(Excerpts from a dataset)

++++++++++++++++++++

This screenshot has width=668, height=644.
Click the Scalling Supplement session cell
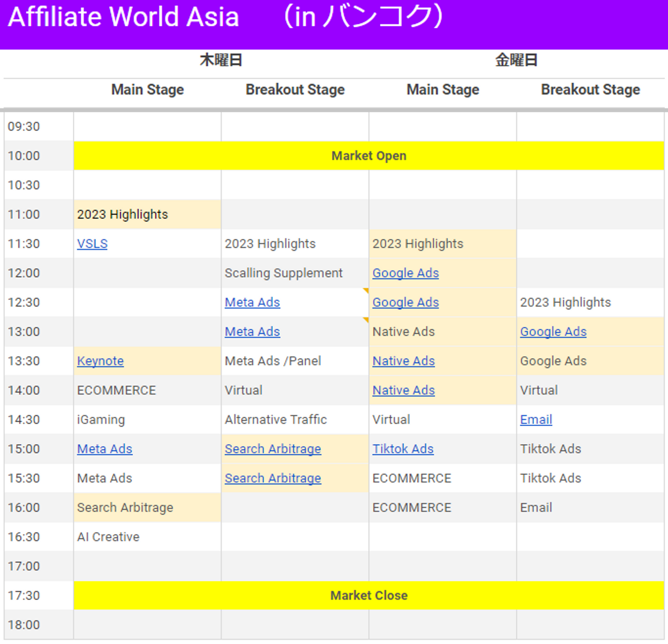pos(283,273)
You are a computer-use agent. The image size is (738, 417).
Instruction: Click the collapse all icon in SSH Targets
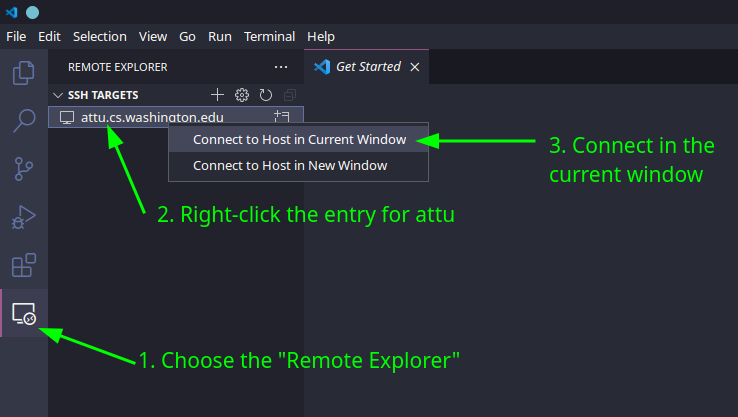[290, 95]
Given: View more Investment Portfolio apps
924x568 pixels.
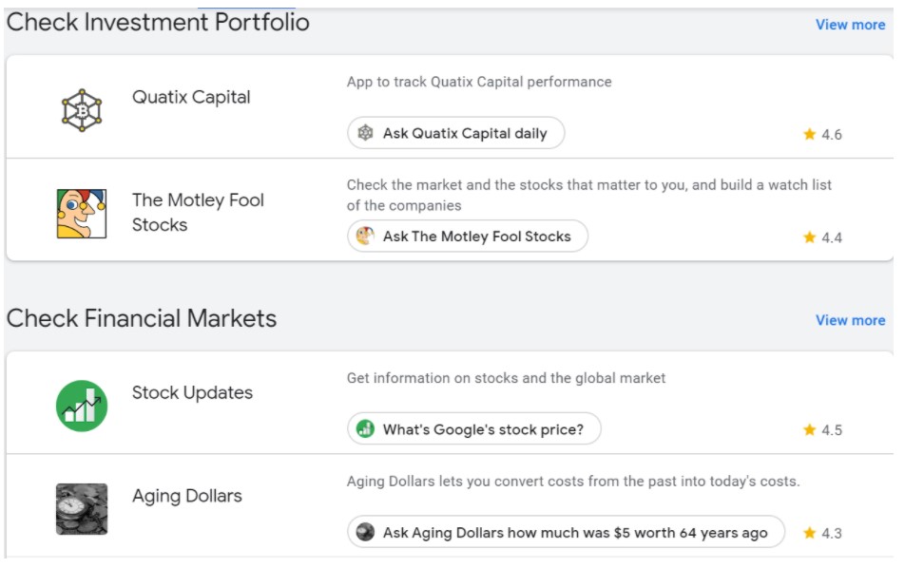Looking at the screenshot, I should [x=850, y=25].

++++++++++++++++++++

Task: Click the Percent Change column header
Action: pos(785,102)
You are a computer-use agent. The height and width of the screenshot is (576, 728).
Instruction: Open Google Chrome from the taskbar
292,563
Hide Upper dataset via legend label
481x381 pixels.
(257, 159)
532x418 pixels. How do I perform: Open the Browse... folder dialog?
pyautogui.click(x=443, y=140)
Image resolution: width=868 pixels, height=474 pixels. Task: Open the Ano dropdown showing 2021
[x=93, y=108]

++++++++++++++++++++

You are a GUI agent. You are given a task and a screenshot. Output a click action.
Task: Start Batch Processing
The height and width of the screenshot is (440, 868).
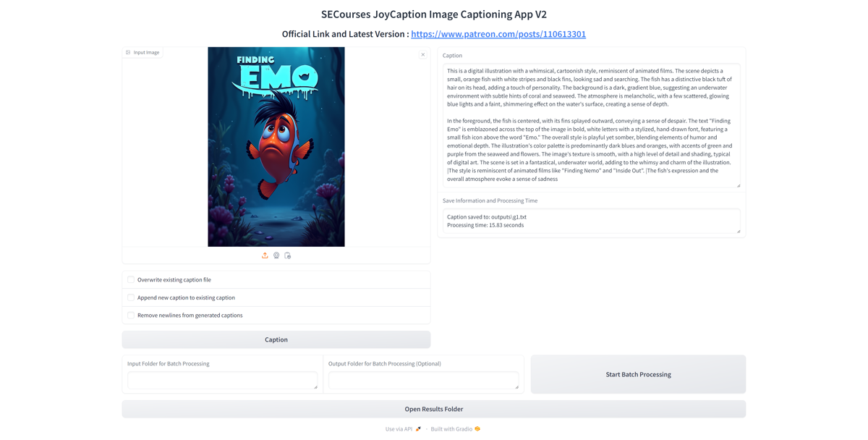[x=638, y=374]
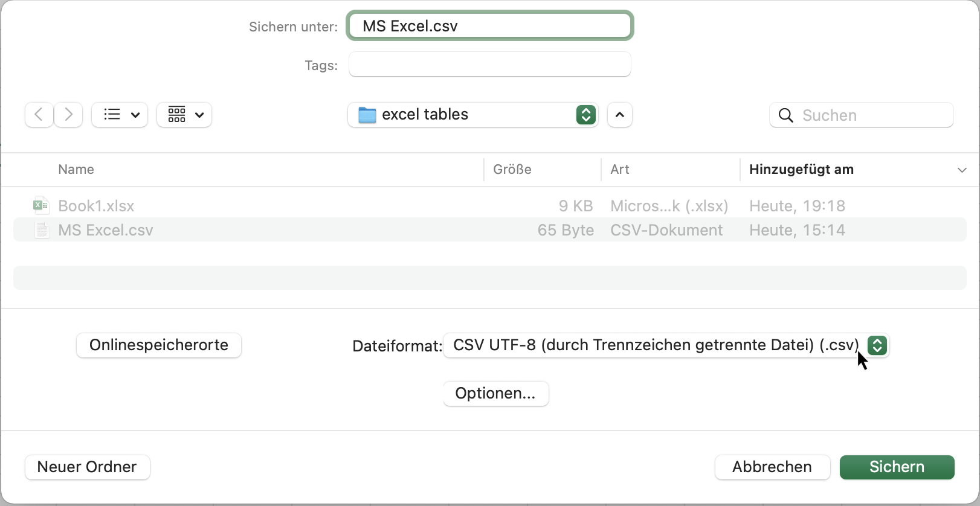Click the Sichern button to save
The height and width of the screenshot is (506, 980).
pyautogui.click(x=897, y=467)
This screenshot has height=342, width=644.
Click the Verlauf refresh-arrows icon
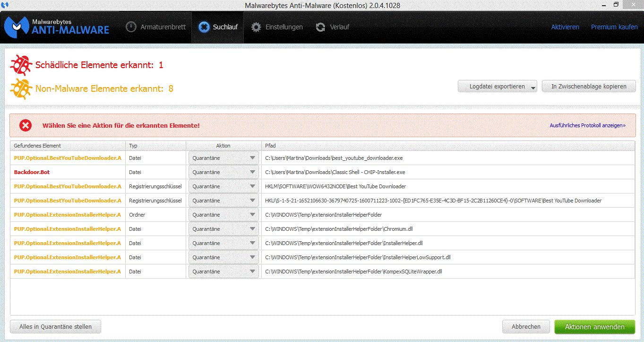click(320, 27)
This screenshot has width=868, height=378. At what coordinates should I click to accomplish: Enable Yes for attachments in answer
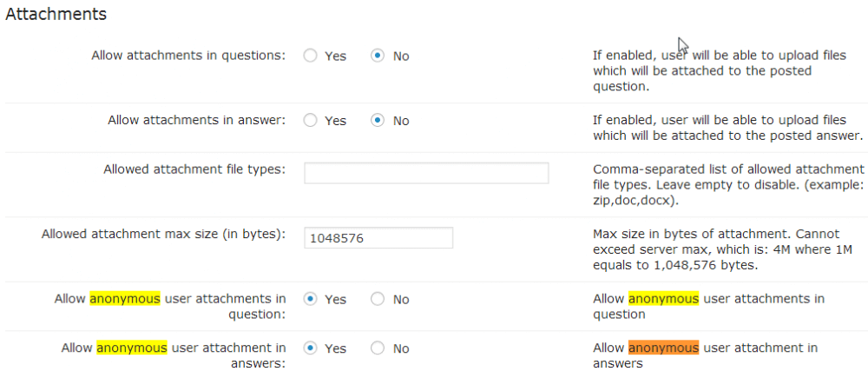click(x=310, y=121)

++++++++++++++++++++

◆ PROBLEM DETAILS:
Return all lines above that mention the word "computer".

◆ ANSWER SPACE:
You are a computer-use agent. The image size is (738, 417).
You are a computer-use agent. The height and width of the screenshot is (576, 728).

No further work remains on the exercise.